■ Given task 1
In the text on the New Hampshire primary candidates, which candidate is described as having "that Emperor Palpatine thing going on"?
■ Given task 2
Write a continuation of the commentary on the New Hampshire primary candidates, starting right after its final sentence.

■ Text section
It’s New Hampshire day; flinty residents of one of America’s narrowest states will chose the next leader of the free world today, if you believe the hype. I’m undecided. This being the age of Feeling, here's my emotional reaction to the candidates:

Fred Thompson has that Emperor Palpatine thing going on:

And I like that. Makes you want to say “yung SKYYY-wokkah,” does it? Hillary – well, I feel sorry for her, in a way, because her time in the sun seems to have coincided with the exact moment the electorate decided it was tired of being ruled by Boomers. If someone grew up accustomed the sound of mom burping the lid on some Tupperware, people don’t want to have anything to do with them. I

Huckabee: he makes me recoil, instinctively. Some of this has to do with his positions, but it’s mostly the particular flavor of his religiosity and the thickness of its application to his campaign. People who think he’s some Elmer Gantry-type who’ll run around tossing flag-wrapped Bibles into the crowd overstate the case, but still: he just strikes me as one of those fellows who’ll treat you with respect and friendship and good cheer, and you know he thinks you’re going to hell. No, that’s not fair, but there it is. I don’t think he’s a phony -  Bill Clinton was a phony, but he was such a genuine heartfelt phony it didn’t matter. Huckabee just rubs me the wrong way. Nothing more profound or irrational than that.

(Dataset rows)

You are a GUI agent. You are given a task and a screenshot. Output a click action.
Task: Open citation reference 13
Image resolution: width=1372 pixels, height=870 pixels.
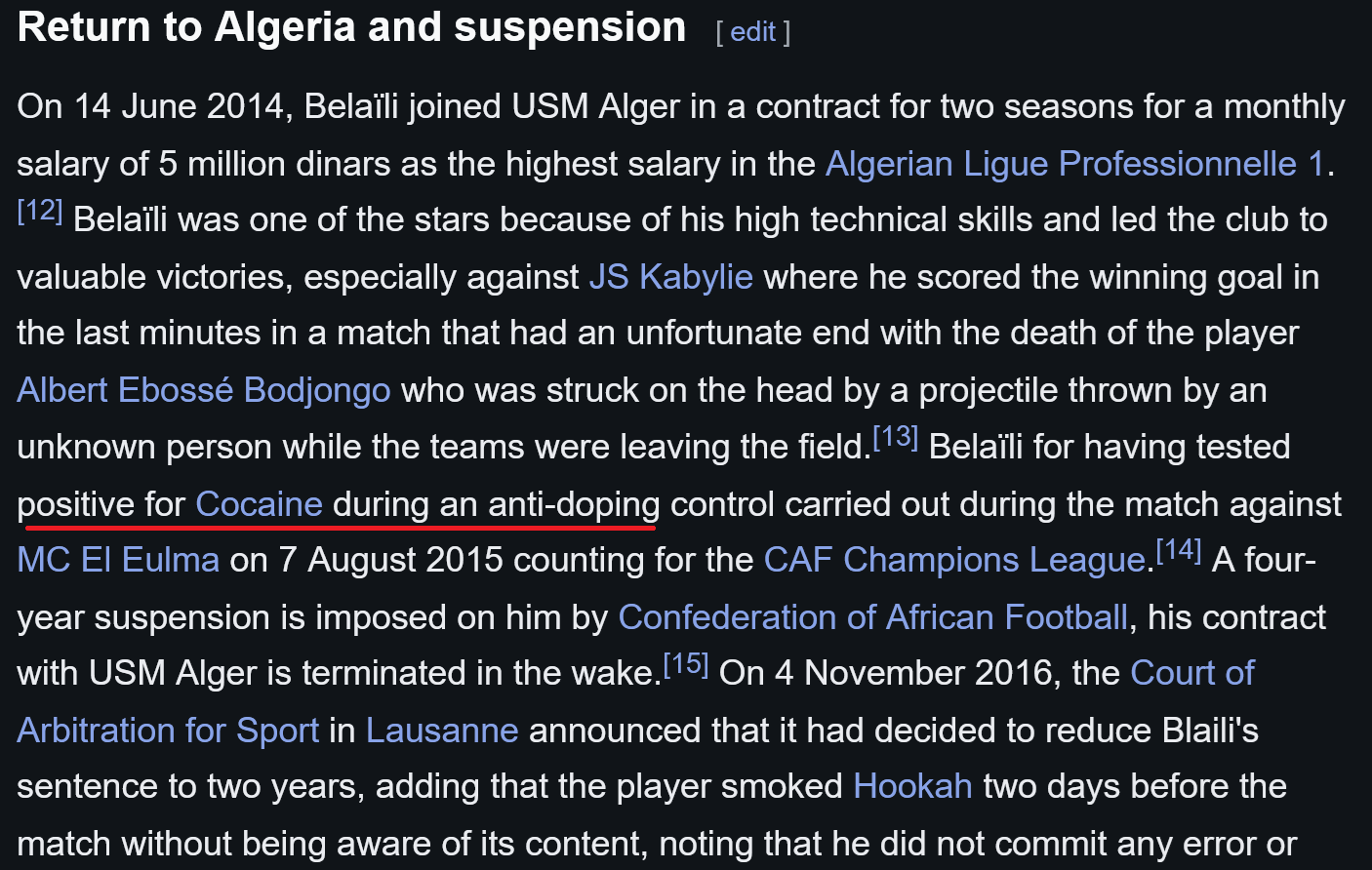tap(895, 437)
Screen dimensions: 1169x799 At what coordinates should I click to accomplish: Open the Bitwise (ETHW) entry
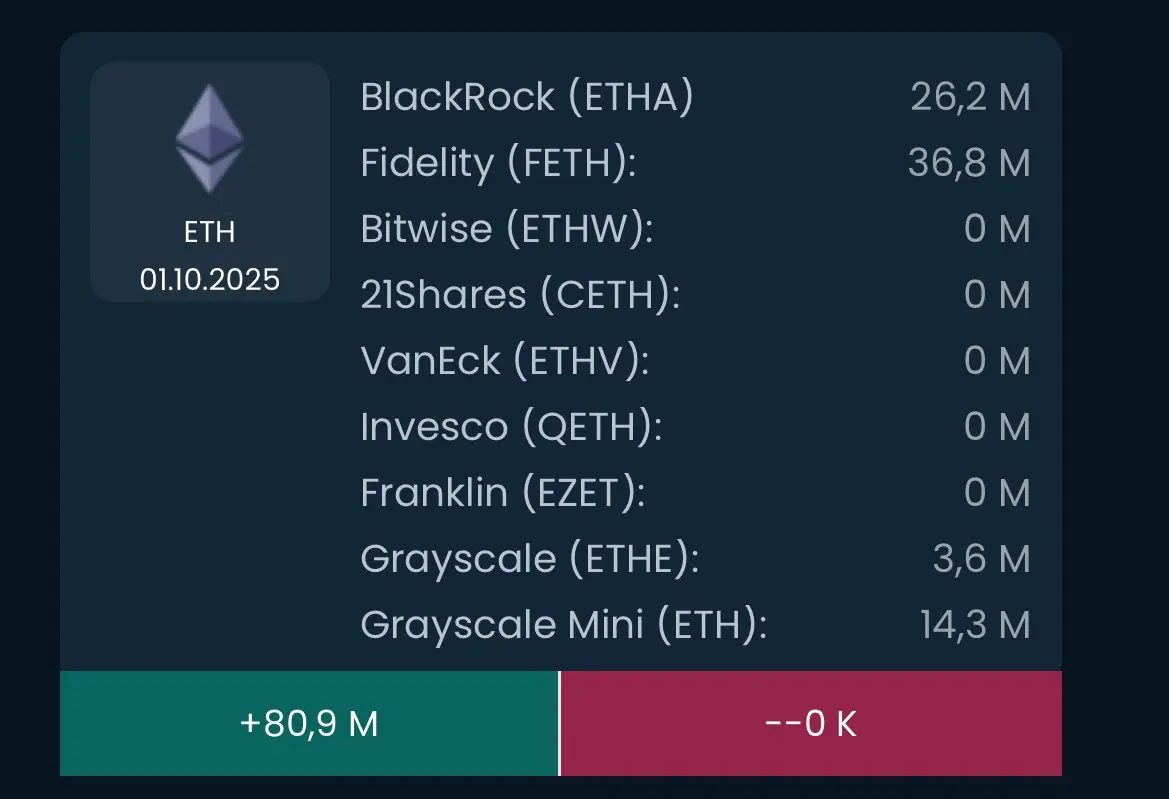(x=506, y=228)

■ Response 1
Fred Thompson.

■ Response 2
Mitt Romney? Super-brainy smart, a proven administrator, impeccably decent. In some parallel universe where good is bad and bad is good and James Bond serves Satan, Mitt Romney is Blofeld. He’s an admirable man in many ways. But my favorite finely-crafted piece of Stickley furniture is an admirable piece of wood in many ways, too. I cannot warm to Romney.

I like John McCain. He seems like the sort of guy you could have a beer with, right up to the moment where he smashes the bottle on the table and jams it in your face over something you said six years ago. I like Rudy Guiliani, partly because his second-term sex scandal would involve someone closer to Teri Hatcher’s age than Jamie Lynn Spears. But mostly because he is smart, agrees with me on enough things, and does not appear to have a heart ruled by sentiment. I do not want a National Dad or even a Cool Brother (double-meaning unintended) for the President; I want someone with JFK’s optimism, Roosevelt’s steel, Truman’s irascibility, and so forth.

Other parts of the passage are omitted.